JEAN. I swear!
[MISS JULIA goes quickly out to the right. JEAN follows her eagerly.]
***
BALLET
The peasants enter. They are decked out in their best and carry flowers in their hats. A fiddler leads them. On the table they place a barrel of small-beer and a keg of “braennvin,” or white Swedish whiskey, both of them decorated with wreathes woven out of leaves. First they drink. Then they form in ring and sing and dance to the melody heard before:
“Through the fields come two ladies a-walking.”
The dance finished, they leave singing.
***
JULIA. [Enters alone. On seeing the disorder in the kitchen, she claps her hands together. Then she takes out a powder-puff and begins to powder her face.]
JEAN. [Enters in a state of exaltation] There you see! And you heard, didn’t you? Do you think it possible to stay here?

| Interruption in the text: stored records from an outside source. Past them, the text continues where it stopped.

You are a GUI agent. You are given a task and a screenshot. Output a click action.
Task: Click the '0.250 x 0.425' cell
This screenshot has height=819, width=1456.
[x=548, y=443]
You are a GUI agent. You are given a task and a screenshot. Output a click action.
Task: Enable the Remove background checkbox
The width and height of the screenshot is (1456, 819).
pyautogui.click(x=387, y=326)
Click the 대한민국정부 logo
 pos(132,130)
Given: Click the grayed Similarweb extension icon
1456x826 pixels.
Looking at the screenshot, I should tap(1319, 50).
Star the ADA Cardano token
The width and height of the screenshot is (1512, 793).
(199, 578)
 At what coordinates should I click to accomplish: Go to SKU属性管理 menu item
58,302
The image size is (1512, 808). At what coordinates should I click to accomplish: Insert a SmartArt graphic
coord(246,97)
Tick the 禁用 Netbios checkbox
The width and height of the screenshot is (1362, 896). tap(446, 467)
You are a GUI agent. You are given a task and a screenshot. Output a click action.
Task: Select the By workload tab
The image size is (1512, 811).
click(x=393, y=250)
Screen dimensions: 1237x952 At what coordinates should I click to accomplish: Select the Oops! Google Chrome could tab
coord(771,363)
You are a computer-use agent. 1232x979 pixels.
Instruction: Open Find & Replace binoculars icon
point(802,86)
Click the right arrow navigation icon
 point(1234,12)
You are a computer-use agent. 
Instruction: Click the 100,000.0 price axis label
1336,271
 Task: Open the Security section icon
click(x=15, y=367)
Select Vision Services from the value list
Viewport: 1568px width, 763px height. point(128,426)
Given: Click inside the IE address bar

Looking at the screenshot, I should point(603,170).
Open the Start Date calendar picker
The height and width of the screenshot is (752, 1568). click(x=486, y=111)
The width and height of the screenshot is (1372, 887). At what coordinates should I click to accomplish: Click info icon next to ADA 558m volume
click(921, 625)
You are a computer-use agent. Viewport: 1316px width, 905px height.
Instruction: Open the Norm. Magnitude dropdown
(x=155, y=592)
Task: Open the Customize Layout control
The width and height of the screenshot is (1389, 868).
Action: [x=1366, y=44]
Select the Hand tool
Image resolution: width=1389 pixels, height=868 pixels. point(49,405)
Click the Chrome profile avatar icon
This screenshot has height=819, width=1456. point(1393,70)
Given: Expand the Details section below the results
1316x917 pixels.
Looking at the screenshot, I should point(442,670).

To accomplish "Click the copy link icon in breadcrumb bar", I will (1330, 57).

JULIA. No, I don’t think so. But what are we to do?
JEAN. Run away, travel, far away from here.
JULIA. Travel? Yes-but where?
JEAN. To Switzerland, the Italian lakes—you have never been there?
JULIA. No. Is the country beautiful?
JEAN. Oh! Eternal summer! Orange trees! Laurels! Oh!
JULIA. But then-what are we to do down there?
JEAN. I’ll start a hotel, everything first class, including the customers?
JULIA. Hotel?
JEAN. That’s the life, I tell you! Constantly new faces and new languages. Never a minute free for nerves or brooding. No trouble about what to do—for the work is calling to be done: night and day, bells that ring, trains that whistle, ’busses that come and go; and gold pieces raining on the counter all the time. That’s the life for you!
JULIA. Yes, that is life. And I?
JEAN. The mistress of everything, the chief ornament of the house. With your looks—and your manners—oh, success will be assured! Enormous! You’ll sit like a queen in the office and keep the slaves going by the touch of an electric button. The guests will pass in review before your throne and timidly deposit their treasures on your table. You cannot imagine how people tremble when a bill is presented to them—I’ll salt the items, and you’ll sugar them with your sweetest smiles. Oh, let us get away from here—[pulling a time-table from his pocket]—at once, with the next train! We’ll be in Malmoe at 6.30; in Hamburg at 8.40 to-morrow morning; in Frankfort and Basel a day later. And to reach Como by way of the St. Gotthard it will take us—let me see—three days. Three days!
JULIA. All that is all right. But you must
give me some courage—
Jean. Tell me that you love me. Come and
take me in your arms.
JEAN. [Reluctantly] I should like to—but I don’t dare. Not in this house again. I love you—beyond doubt—or, can you doubt it, Miss Julia?